Welcome to Lexflow, a comprehensive Docker solution designed to streamline your data pipeline management. This project provides a Docker image pre-loaded with Apache Airflow, Pandas, and a custom Command Line Interface (CLI) to simplify your data engineering tasks.
- Apache Airflow: An open-source platform to programmatically author, schedule and monitor workflows. With Airflow pre-installed, you can manage complex pipelines with ease.
- Pandas: A powerful data manipulation library for Python. With Pandas, you can perform efficient data analysis within the same environment.
- Custom CLI: Our custom CLI provides a user-friendly interface to manage your workflows. You can start, stop, and even generate Directed Acyclic Graphs (DAGs) with simple commands.
To use Lexflow, you need the following prerequisites:
- Docker: Install Docker on your machine. You can download it from the official Docker website.
- Visual Studio Code (VSCode): Install VSCode, a popular code editor, for a better development experience. You can download it from the official VSCode website.

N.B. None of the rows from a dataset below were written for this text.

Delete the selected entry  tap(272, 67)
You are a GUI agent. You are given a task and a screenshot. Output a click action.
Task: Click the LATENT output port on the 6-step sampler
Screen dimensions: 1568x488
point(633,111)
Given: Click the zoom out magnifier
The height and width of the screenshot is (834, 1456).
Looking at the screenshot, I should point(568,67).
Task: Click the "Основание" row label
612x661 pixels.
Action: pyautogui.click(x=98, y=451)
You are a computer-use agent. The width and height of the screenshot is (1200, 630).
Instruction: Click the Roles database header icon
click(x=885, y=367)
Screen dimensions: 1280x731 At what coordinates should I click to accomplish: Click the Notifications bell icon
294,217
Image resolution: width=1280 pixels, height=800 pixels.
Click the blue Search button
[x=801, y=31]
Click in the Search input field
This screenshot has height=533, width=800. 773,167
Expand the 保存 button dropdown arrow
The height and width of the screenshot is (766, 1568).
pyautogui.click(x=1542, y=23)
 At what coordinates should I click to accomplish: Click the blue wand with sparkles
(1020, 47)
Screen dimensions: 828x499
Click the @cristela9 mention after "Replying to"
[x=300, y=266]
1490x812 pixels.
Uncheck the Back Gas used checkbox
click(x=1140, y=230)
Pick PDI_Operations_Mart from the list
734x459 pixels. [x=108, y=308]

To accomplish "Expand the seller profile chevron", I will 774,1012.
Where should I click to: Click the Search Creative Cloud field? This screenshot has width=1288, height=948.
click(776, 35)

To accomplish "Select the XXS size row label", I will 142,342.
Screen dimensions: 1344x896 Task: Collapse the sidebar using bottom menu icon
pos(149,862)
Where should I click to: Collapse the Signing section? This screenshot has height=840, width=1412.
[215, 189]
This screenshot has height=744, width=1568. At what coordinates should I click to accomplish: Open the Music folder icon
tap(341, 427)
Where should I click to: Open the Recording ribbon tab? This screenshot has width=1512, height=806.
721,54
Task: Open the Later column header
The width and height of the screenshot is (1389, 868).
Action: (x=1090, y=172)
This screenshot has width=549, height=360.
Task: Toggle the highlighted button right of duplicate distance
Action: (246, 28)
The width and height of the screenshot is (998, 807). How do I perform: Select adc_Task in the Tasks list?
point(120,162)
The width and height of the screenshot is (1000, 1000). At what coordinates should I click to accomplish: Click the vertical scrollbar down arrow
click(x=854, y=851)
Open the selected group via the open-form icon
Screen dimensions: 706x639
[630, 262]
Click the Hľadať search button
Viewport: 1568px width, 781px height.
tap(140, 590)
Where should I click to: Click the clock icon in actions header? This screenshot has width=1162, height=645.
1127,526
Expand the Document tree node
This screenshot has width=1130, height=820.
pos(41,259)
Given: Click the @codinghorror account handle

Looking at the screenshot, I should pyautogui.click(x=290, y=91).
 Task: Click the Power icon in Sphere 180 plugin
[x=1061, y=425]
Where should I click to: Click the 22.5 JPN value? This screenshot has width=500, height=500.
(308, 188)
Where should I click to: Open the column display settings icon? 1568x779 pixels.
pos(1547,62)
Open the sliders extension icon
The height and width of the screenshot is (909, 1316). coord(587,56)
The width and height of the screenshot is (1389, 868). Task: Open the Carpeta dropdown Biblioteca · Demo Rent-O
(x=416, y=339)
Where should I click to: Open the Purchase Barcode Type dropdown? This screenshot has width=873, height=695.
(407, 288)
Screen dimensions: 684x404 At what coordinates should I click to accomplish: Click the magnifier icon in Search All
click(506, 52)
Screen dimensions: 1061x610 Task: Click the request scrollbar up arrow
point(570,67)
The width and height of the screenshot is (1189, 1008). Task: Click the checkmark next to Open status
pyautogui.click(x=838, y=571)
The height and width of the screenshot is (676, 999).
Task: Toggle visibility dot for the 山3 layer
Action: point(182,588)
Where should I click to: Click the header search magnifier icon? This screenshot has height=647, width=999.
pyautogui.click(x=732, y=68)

Lexflow is a command-line interface (CLI) tool that provides various functionalities. Here's how to use it:
To initialize Lexflow, use the init command. This command accepts several optional arguments:
lexflow init --AIRFLOW_VERSION=<version> --PYTHON_VERSION=<version> --username=<username> --firstname=<firstname> --lastname=<lastname> --email=<email> --password=<password>
--AIRFLOW_VERSION: The version of Airflow to use. Defaults to '2.6.3'. --PYTHON_VERSION: The version of Python to use. Defaults to '3.11'. --username: The username for the admin user. Defaults to 'admin'. --firstname: The first name of the admin user. Defaults to 'Firstname'. --lastname: The last name of the admin user. Defaults to 'Lastname'. --email: The email of the admin user. Defaults to '[email protected]'. --password: The password for the admin user. Defaults to 'password'.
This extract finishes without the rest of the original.